- [Material for this exercise]
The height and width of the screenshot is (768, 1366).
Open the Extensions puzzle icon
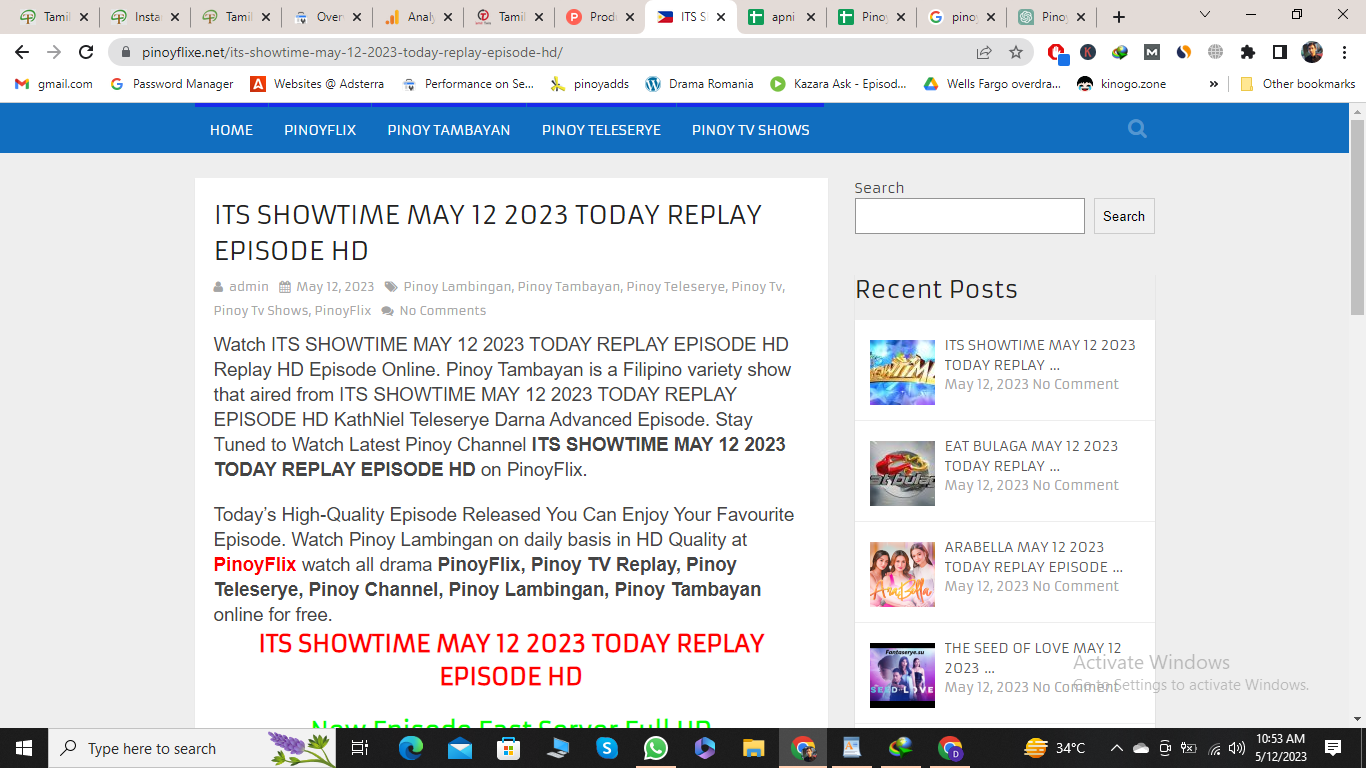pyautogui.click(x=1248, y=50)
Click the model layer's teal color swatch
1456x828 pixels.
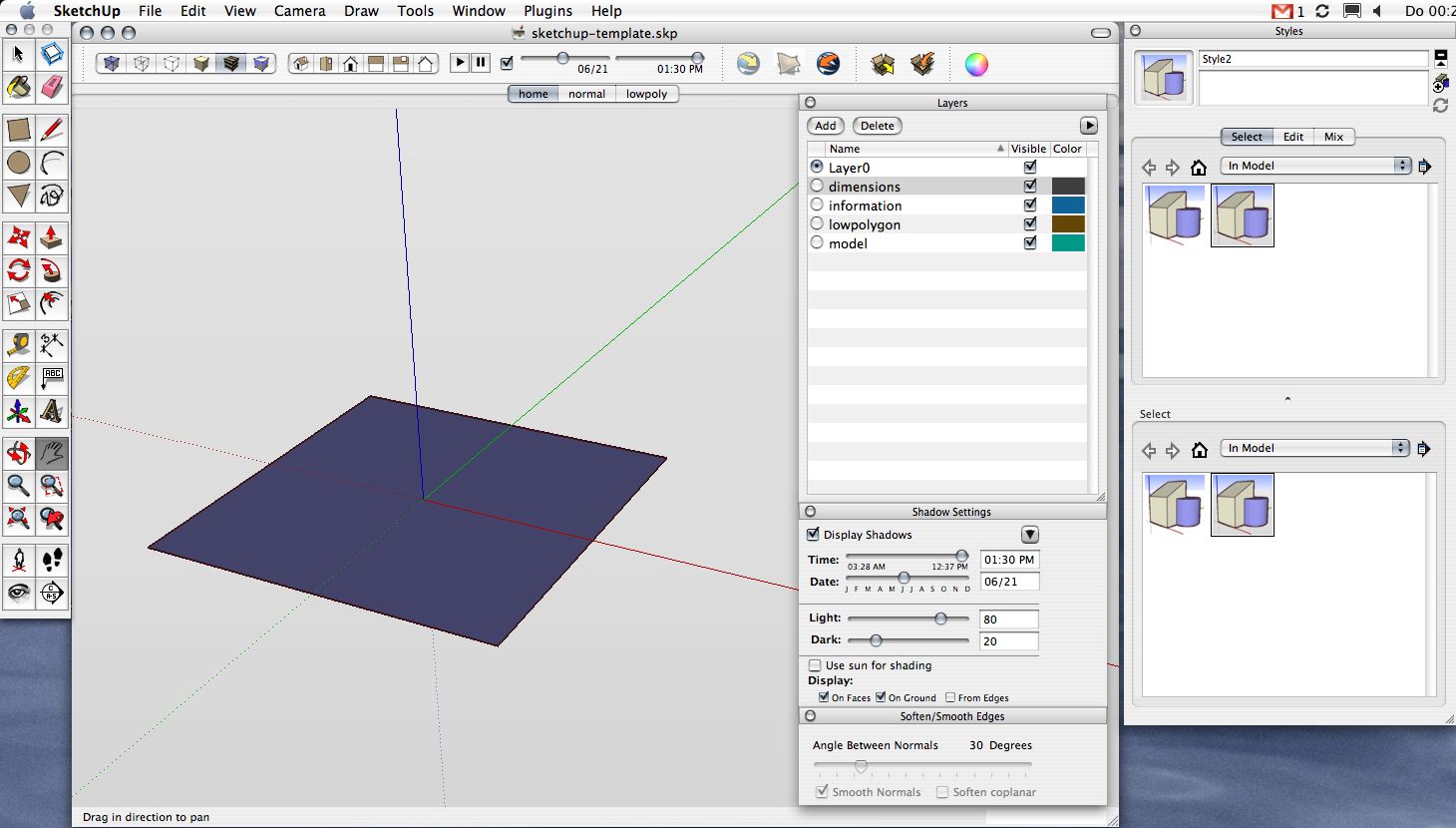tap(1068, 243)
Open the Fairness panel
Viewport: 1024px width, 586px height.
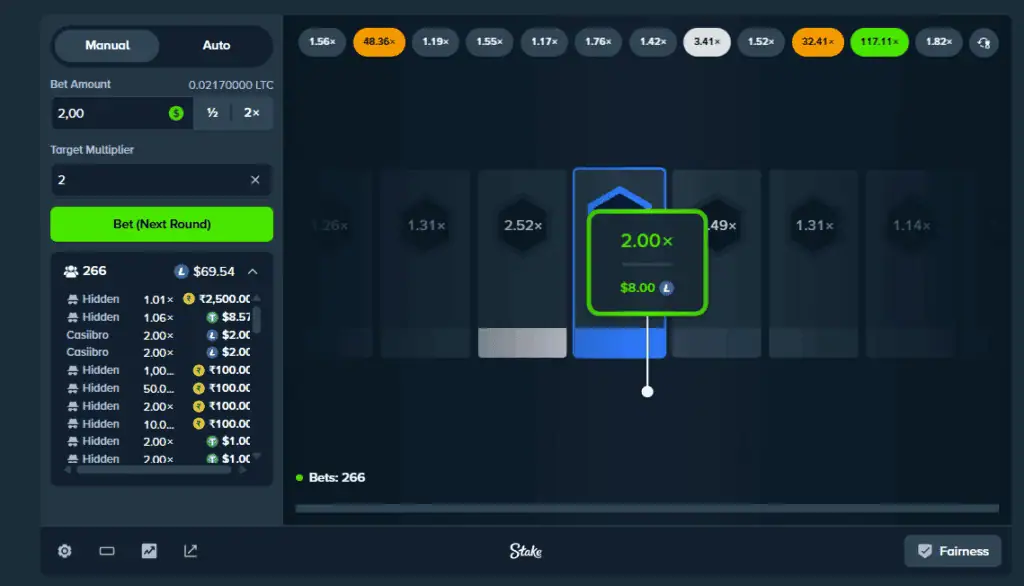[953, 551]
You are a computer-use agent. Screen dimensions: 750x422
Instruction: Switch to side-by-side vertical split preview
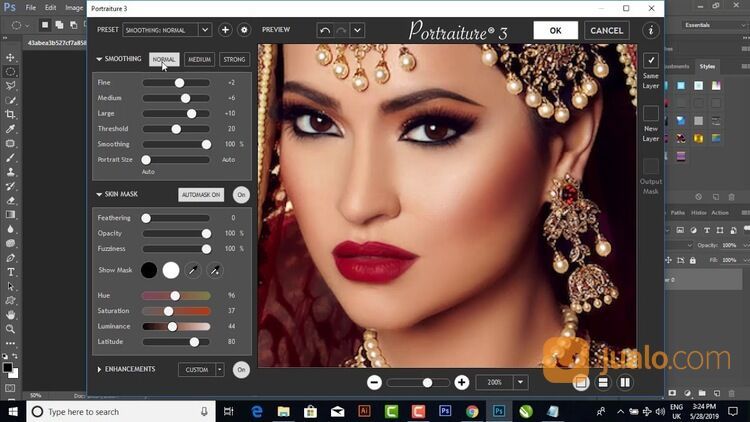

---

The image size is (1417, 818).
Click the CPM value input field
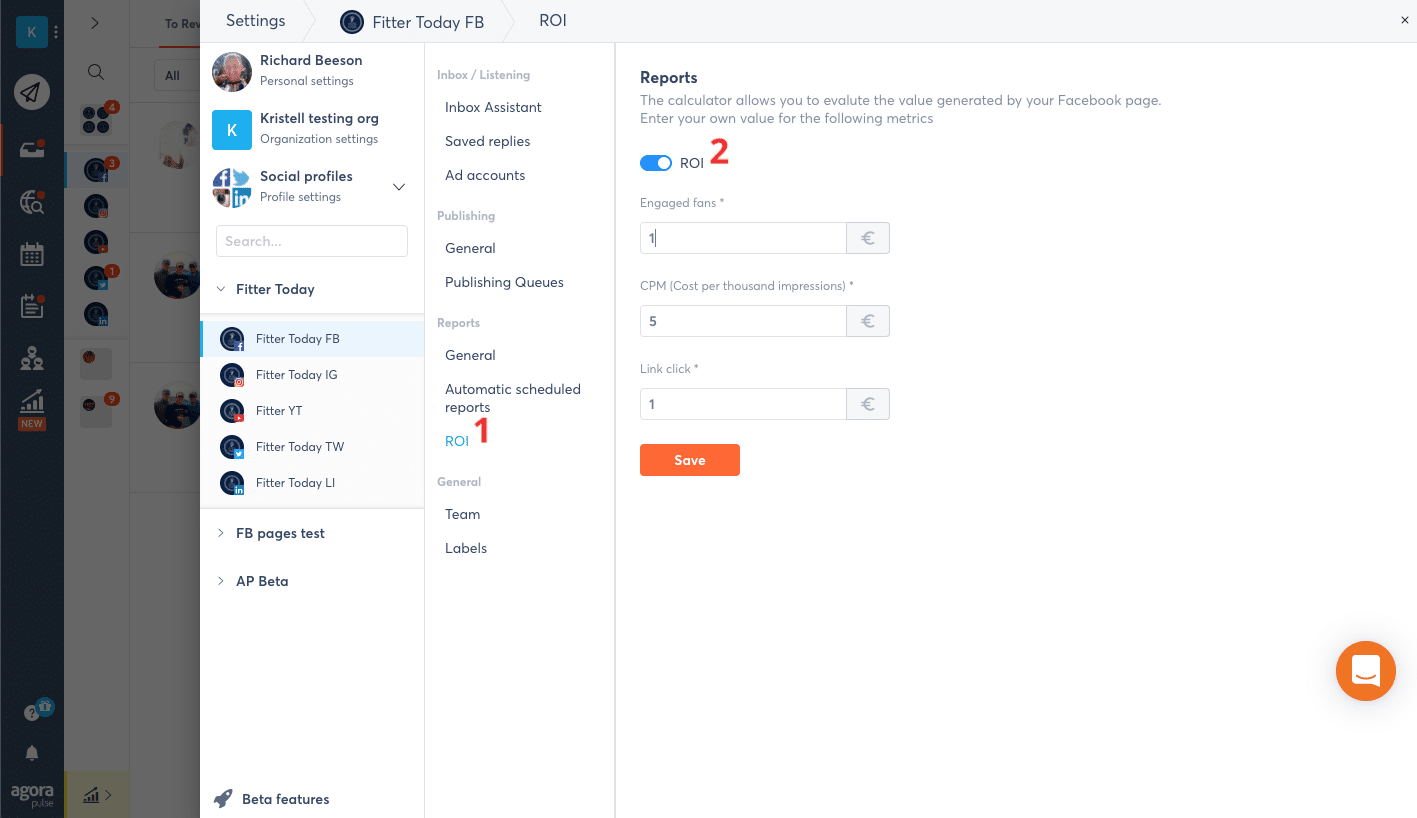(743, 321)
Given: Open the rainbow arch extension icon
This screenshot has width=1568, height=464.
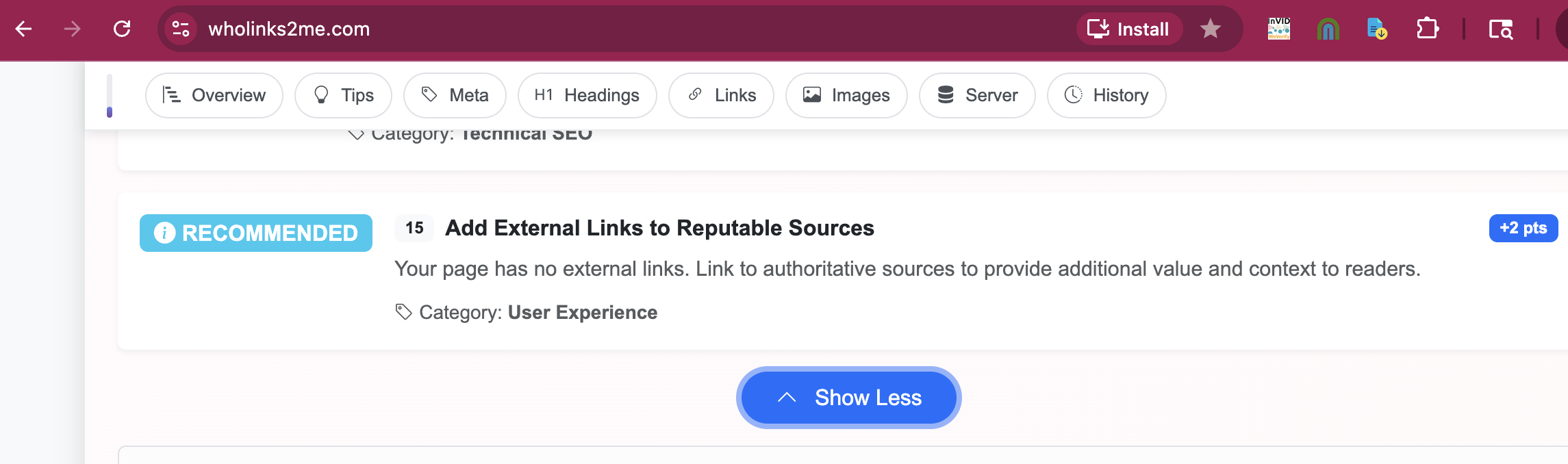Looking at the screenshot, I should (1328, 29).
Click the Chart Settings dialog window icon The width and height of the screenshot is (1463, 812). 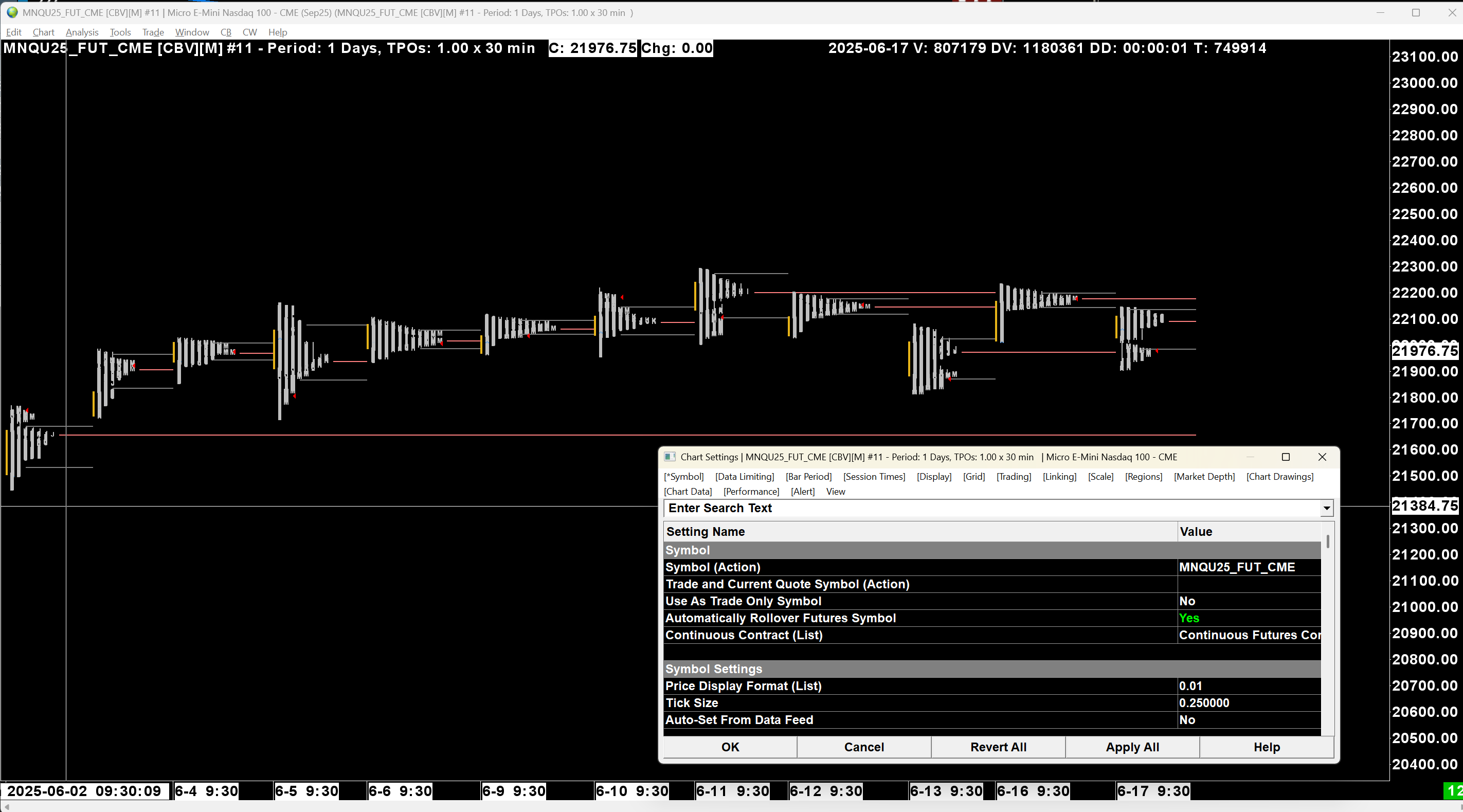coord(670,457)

* * *

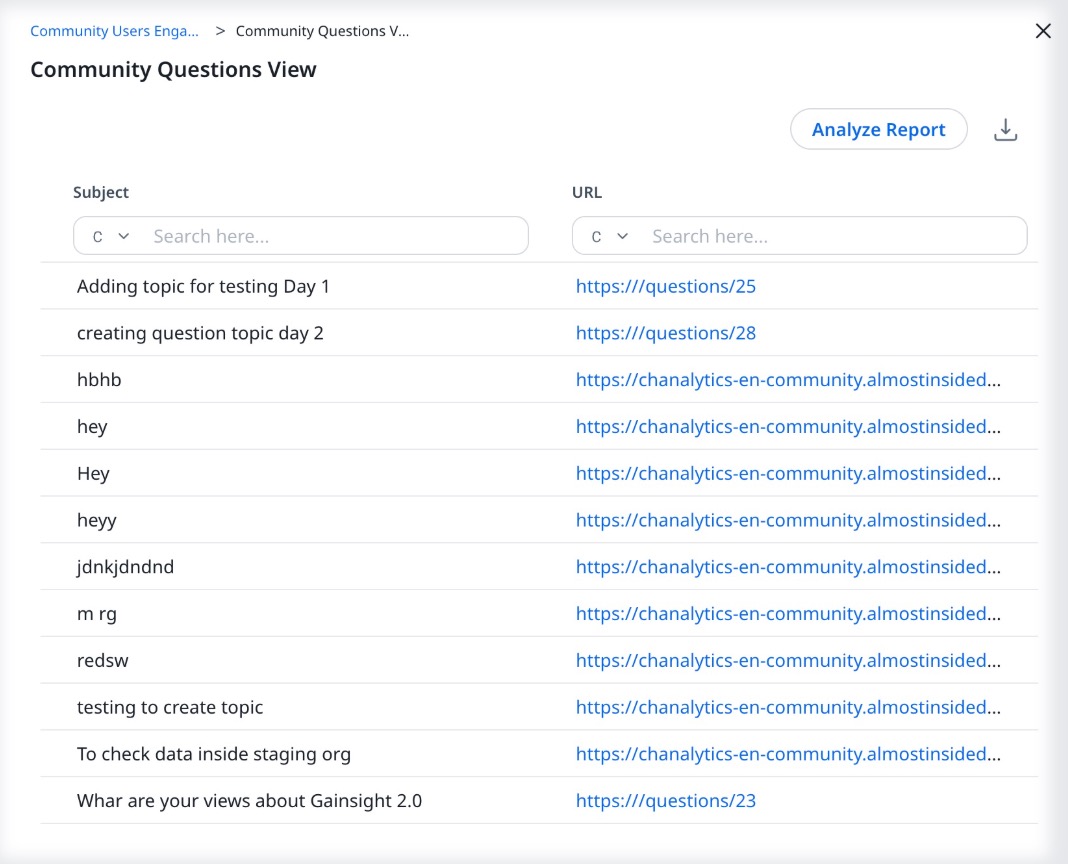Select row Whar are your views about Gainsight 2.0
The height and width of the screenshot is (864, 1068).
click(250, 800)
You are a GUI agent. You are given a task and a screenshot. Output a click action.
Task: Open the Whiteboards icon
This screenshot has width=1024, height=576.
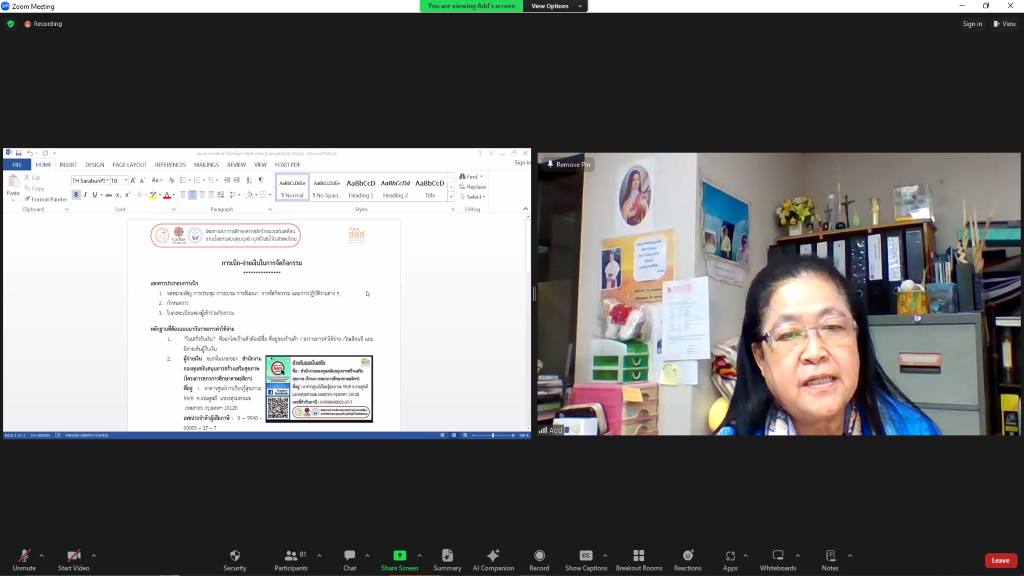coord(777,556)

- [Exercise task]
Rewrite the listing lines between the one holding "Open the Fairness panel" and the one holding "Instruction: Switch to", inclusive, changing "panel" to "pane" and keeping everything else the same. Omit the pictures.

- [The output]
Open the Fairness pane
Viewport: 1024px width, 586px height.
[953, 551]
You are a computer-use agent. Screen dimensions: 750x422
Instruction: Switch to side-by-side vertical split preview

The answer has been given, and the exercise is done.